Diritti umani

Libertà religiosa: card. Sandri, “anche nei nostri Paesi cosiddetti evoluti c’è latente rischio di limitarla”

foto SIR/Marco Calvarese

È necessario “interrogarci su come e in quale misura il diritto inviolabile della persona umana alla libertà religiosa è realmente garantito e tutelato all’interno dei nostri sistemi sociali e politici” per non rischiare “di compiere gli stessi errori che nei decenni che ci hanno preceduto l’Occidente, pur animato da buone intenzioni, ha compiuto in Medio Oriente quando ha inteso ‘esportare’ un modello di democrazia in quelle terre, quasi fosse una merce che si può imballare ed esportare al consumatore”. È il monito lanciato questa mattina dal card.

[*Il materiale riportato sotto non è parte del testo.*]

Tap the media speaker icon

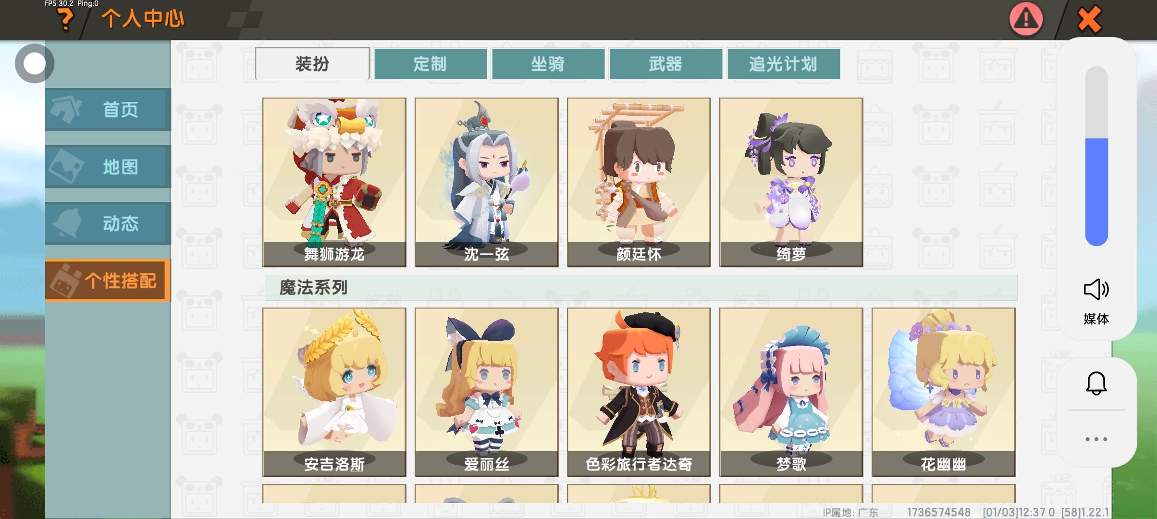[x=1096, y=289]
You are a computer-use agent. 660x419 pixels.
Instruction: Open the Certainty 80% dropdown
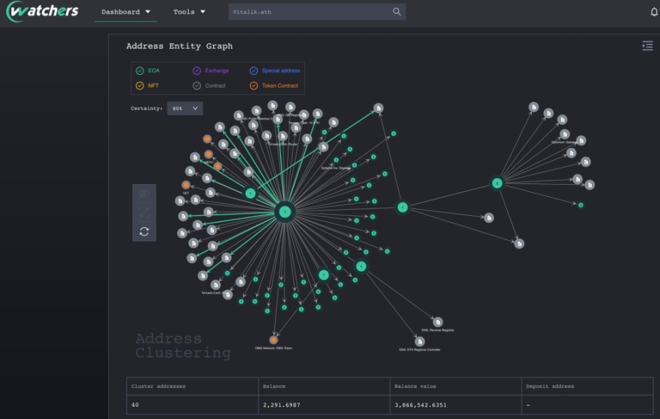[x=185, y=108]
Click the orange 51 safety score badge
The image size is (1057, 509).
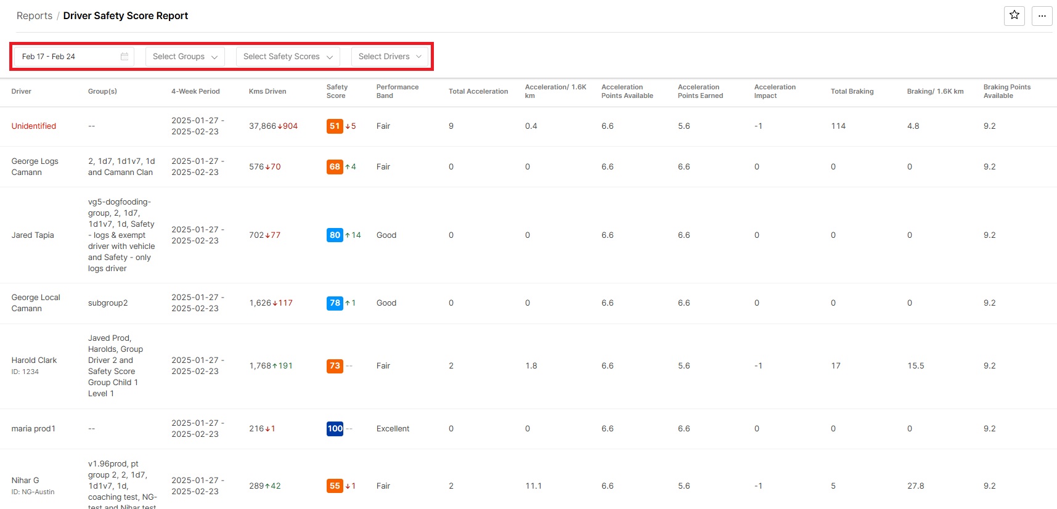click(334, 126)
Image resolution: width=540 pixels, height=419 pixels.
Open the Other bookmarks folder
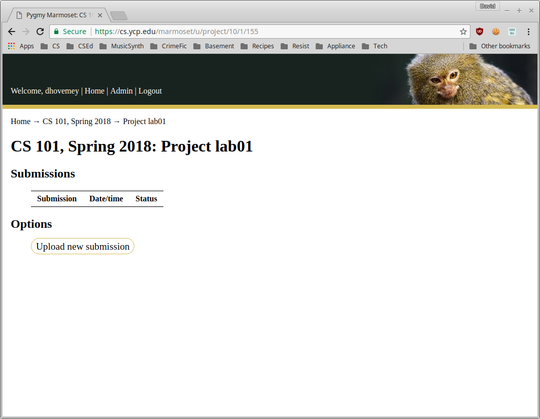tap(499, 46)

Leonardo Sandri, Prefetto della Congregazione per le Chiese orientali, al simposio “Defending International Religious Freedoom: Partnership and action” organizzato a Roma, dall’ambasciata Usa presso la Santa Sede con la Comunità di Sant’Egidio e Aiuto alla Chiesa che soffre. “Anche nei nostri Paesi cosiddetti evoluti – ha avvertito il Prefetto – c’è latente un rischio di impedire l’esercizio della libertà religiosa, o quantomeno limitarlo” come evidenziato dal Papa Francesco a Philadelphia durante l’incontro Mondiale delle famiglie, nel 2015. Esiste, per il porporato, “il rischio di una violenza e di una brutalità a motivo del fattore religioso pervertito dalla sua vera natura, ma anche tra noi c’è una certa forma di intendere la laicità che è il confinare il fatto religioso in un ambito – come ha detto il Pontefice – come di una subcultura, di un fatto privato che tale deve rimanere e non può avere una parola nella sfera pubblica”.
Nel suo intervento il card. Sandri ha richiamato l’esortazione apostolica “Ecclesia in Medio Oriente”, promulgata da Papa Benedetto XVI nel settembre 2011, per “la corretta interpretazione del concetto di laicità dello Stato, una sfida per l’intero Medio Oriente. Paradossalmente i cosiddetti regimi di ieri o di oggi in Medio Oriente – ha spiegato il cardinale, citando l’Iraq di Saddam Hussein – erano espressione di una concezione laica e non confessionale dello Stato, ma perseguivano e perseguono strumenti violenti di controllo e di repressione delle opposizioni. D’altre parte un confessionalismo esasperato e senza controllo di altri Regni ed Emirati ha quantomeno tollerato che proliferassero forme di predicazione di matrice fondamentalista, la quale, direttamente o indirettamente a seconda dei casi, è stata l’origine e il sorgere di fenomeni politico-militari quale è stato il cosiddetto Stato Islamico”. Per sanare la “grande ferita prodotta a livello interiore prima che esteriore” ci sarà bisogno “forse di un’intera generazione per potersi rimarginare. Il senso di impotenza e anche di tradimento patito per esempio nell’agosto del 2014 dagli abitanti della Piana di Ninive è stato e rimane grande: ad essere ferite, prima che le proprietà o le case, sono state le coscienze che hanno visto smentita la possibilità di un modello sociale basato sulla convivenza secolare tra diversi, cristiani, musulmani, yazidi”.
Dal Prefetto è arrivata anche la speranza nel dibattito che è cresciuto in alcune realtà accademiche del mondo musulmano intorno al “principio di cittadinanza” quale “chiave che supera nel presente il concetto tradizionale di dhimmitudine” (termine usato per definire la discriminazione verso i non islamici da parte dei musulmani, ndr). “Auspichiamo – ha concluso il card. Sandri – che facciano altrettanto, con incisiva opera di persuasione, anche i governi di molti Paesi del mondo”.